Range to output from the entries below: the line containing "MMS/SMS Mobile Messaging" through the line containing "法人導入について (22, 2507)". Set it down exactly, ends included, nothing else.

Supplied material:
-.-.-
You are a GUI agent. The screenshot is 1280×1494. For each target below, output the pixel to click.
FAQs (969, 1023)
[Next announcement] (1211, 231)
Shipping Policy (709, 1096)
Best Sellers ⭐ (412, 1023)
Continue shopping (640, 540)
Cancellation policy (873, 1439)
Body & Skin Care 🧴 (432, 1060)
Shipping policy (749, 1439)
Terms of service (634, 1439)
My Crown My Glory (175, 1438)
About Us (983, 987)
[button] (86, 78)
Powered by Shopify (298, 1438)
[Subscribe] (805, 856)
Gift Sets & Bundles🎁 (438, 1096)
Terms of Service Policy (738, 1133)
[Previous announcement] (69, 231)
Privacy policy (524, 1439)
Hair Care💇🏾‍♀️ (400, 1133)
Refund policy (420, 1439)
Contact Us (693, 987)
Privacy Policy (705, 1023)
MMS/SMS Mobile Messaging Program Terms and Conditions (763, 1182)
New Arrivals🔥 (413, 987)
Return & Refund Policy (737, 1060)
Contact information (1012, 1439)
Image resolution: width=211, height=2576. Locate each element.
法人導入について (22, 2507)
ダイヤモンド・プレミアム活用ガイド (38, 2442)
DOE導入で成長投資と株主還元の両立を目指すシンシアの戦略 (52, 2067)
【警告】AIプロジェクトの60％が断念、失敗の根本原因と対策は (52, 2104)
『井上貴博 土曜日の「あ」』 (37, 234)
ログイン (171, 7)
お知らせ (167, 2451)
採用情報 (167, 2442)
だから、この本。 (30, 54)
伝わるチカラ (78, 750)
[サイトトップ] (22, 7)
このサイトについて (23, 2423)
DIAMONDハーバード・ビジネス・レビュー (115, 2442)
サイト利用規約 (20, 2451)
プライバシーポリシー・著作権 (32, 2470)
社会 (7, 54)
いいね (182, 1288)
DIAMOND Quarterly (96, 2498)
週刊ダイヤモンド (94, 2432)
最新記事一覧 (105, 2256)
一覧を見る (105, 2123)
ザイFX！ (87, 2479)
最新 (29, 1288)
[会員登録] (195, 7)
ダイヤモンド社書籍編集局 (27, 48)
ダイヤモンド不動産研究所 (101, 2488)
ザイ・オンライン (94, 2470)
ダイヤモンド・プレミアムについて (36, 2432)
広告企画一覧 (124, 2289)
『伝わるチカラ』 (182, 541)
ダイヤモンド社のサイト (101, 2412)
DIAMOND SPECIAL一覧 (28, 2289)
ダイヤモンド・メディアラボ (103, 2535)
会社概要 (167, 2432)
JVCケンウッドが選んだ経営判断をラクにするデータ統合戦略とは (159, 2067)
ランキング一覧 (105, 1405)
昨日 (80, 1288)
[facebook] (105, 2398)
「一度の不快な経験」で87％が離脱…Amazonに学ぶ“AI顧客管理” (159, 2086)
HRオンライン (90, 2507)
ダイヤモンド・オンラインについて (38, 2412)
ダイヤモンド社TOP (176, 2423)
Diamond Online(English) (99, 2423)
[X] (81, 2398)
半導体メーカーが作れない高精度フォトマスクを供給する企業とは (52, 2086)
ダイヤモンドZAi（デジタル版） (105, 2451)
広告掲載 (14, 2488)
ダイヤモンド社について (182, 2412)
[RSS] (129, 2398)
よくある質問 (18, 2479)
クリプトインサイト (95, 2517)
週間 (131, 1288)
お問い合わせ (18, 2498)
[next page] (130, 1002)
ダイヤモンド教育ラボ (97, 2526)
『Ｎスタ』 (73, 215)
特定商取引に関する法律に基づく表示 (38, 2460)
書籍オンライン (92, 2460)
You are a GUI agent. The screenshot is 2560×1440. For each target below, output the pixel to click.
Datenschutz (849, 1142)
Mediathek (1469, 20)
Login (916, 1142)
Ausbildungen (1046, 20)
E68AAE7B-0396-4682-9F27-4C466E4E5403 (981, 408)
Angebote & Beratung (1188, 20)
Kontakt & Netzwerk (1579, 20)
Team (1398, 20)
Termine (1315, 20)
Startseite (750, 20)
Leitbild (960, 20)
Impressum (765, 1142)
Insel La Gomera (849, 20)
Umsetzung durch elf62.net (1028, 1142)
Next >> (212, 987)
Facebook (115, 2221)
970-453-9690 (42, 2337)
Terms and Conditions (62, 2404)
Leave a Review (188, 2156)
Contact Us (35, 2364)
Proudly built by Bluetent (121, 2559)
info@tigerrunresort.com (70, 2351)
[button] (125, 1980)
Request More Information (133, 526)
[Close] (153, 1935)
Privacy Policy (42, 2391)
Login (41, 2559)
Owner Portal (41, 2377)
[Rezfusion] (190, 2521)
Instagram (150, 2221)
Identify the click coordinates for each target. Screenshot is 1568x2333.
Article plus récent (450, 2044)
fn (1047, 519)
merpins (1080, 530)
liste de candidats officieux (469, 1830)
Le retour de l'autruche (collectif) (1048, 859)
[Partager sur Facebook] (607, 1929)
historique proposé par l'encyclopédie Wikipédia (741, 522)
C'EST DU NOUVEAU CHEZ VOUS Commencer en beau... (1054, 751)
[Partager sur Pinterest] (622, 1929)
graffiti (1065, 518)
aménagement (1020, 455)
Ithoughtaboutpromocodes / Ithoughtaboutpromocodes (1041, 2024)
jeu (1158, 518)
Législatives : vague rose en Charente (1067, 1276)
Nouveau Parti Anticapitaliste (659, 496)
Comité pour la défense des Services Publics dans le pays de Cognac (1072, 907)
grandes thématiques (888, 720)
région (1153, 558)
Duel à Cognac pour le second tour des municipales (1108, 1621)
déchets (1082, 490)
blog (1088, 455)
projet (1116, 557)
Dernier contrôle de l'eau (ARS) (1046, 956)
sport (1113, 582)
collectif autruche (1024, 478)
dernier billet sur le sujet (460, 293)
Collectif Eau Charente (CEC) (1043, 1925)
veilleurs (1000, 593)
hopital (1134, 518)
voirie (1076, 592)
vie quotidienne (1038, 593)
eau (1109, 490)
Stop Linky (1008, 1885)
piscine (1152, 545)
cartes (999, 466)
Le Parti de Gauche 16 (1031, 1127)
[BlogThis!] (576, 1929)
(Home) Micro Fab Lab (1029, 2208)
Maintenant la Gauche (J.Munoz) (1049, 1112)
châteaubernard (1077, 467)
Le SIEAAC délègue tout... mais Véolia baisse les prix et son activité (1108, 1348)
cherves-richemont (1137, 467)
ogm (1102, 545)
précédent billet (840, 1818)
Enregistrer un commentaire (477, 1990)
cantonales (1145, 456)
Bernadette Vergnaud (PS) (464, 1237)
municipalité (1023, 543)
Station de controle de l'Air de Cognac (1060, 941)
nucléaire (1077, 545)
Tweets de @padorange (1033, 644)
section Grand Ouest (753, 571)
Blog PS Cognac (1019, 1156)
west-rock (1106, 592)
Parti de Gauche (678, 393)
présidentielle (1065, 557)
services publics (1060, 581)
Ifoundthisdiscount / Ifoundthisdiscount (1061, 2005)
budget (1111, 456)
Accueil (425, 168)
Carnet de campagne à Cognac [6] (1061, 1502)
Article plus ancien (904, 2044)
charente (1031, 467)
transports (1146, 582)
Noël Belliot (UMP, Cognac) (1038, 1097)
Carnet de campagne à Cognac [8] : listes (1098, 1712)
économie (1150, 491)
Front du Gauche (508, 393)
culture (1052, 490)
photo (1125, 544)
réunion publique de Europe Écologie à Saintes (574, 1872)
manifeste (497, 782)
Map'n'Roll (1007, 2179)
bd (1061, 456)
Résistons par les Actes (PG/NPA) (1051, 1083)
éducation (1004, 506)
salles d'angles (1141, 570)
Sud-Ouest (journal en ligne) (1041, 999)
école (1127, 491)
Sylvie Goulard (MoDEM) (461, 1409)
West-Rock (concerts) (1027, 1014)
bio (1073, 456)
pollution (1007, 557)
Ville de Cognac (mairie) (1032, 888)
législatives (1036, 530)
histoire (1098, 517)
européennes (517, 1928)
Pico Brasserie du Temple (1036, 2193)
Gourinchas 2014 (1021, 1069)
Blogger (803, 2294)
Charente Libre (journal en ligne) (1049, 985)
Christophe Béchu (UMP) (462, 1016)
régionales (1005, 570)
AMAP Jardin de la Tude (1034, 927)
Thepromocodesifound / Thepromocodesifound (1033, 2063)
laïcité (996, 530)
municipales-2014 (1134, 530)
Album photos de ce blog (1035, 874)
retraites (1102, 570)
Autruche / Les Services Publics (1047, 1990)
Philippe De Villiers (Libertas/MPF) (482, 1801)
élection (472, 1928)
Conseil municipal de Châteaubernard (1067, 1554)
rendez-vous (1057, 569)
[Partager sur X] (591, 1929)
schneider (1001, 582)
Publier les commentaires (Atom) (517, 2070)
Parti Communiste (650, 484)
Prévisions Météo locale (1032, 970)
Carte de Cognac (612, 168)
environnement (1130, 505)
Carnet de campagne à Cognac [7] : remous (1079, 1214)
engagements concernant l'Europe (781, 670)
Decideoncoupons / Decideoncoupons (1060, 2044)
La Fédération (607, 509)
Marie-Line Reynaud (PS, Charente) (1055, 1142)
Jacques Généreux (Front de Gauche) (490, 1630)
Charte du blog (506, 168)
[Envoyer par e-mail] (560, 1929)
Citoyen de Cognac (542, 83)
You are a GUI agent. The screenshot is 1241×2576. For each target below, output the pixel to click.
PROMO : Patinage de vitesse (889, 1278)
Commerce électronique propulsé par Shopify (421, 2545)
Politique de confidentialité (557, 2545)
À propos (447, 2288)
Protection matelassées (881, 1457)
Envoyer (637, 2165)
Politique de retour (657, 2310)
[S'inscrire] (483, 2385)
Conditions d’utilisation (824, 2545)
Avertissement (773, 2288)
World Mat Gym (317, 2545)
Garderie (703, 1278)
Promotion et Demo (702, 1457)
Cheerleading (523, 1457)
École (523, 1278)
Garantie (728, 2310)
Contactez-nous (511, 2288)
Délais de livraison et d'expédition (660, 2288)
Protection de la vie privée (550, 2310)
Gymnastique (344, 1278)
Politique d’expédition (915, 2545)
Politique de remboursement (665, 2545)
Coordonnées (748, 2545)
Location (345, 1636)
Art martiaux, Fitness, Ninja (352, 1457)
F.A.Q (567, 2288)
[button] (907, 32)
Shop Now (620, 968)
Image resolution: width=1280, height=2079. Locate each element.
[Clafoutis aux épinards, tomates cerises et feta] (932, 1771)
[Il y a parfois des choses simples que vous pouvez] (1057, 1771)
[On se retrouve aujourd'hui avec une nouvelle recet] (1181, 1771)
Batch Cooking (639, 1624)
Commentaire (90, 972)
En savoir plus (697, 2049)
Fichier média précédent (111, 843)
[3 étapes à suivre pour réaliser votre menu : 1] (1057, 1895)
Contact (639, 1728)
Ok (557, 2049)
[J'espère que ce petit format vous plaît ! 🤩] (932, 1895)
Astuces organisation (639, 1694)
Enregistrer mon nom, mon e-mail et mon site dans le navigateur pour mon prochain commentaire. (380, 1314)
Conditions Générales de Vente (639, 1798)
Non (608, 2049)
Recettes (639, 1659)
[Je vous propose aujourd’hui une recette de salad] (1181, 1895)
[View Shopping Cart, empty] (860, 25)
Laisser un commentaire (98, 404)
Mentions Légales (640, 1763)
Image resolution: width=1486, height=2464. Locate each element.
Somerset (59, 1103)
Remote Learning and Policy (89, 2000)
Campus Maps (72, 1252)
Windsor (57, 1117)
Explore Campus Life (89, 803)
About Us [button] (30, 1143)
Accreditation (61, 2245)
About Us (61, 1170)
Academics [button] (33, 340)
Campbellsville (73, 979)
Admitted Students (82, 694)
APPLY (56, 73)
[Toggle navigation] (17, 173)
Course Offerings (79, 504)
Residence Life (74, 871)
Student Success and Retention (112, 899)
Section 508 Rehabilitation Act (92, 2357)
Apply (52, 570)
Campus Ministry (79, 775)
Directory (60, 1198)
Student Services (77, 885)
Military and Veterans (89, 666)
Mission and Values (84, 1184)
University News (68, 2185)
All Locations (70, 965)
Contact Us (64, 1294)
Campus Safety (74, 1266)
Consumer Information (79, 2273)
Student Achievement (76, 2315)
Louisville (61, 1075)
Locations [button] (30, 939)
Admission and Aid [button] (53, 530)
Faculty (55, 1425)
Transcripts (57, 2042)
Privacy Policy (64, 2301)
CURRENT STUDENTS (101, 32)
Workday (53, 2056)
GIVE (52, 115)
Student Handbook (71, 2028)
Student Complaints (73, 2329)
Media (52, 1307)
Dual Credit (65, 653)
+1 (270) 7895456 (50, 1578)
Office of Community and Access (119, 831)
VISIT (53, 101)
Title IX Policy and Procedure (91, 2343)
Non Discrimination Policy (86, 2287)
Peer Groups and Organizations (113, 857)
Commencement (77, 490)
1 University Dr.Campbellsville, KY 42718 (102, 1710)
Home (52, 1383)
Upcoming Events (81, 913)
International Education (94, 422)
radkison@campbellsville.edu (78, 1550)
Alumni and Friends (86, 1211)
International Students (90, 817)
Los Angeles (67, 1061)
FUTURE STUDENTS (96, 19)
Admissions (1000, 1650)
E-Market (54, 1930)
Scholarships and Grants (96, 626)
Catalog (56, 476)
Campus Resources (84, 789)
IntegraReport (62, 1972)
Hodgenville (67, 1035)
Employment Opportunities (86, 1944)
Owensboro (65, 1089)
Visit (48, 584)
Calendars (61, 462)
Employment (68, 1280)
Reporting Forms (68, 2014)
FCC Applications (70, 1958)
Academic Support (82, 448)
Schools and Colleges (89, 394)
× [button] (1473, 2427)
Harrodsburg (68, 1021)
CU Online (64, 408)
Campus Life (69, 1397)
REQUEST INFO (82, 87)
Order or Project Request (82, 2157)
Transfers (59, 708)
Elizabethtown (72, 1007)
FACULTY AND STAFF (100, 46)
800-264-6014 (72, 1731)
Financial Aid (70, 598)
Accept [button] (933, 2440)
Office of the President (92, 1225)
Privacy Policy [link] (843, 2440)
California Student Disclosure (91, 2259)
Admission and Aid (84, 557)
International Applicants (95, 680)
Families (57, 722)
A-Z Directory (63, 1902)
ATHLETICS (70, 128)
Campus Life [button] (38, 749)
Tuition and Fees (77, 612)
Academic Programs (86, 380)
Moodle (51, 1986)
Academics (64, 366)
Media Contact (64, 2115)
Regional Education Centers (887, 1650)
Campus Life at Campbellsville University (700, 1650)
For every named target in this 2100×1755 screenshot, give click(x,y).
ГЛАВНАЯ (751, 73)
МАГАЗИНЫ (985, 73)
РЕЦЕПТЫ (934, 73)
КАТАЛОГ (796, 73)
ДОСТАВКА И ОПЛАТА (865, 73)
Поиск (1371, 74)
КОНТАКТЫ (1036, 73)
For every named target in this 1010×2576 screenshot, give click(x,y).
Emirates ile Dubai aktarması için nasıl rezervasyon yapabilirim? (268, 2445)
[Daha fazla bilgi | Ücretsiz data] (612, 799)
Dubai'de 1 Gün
-.-.-
Written reply:
MMS/SMS Mobile Messaging Program Terms and Conditions (763, 1182)
New Arrivals🔥 (413, 987)
Return & Refund Policy (737, 1060)
Contact information (1012, 1439)
Image resolution: width=211, height=2576. Locate each element.
法人導入について (22, 2507)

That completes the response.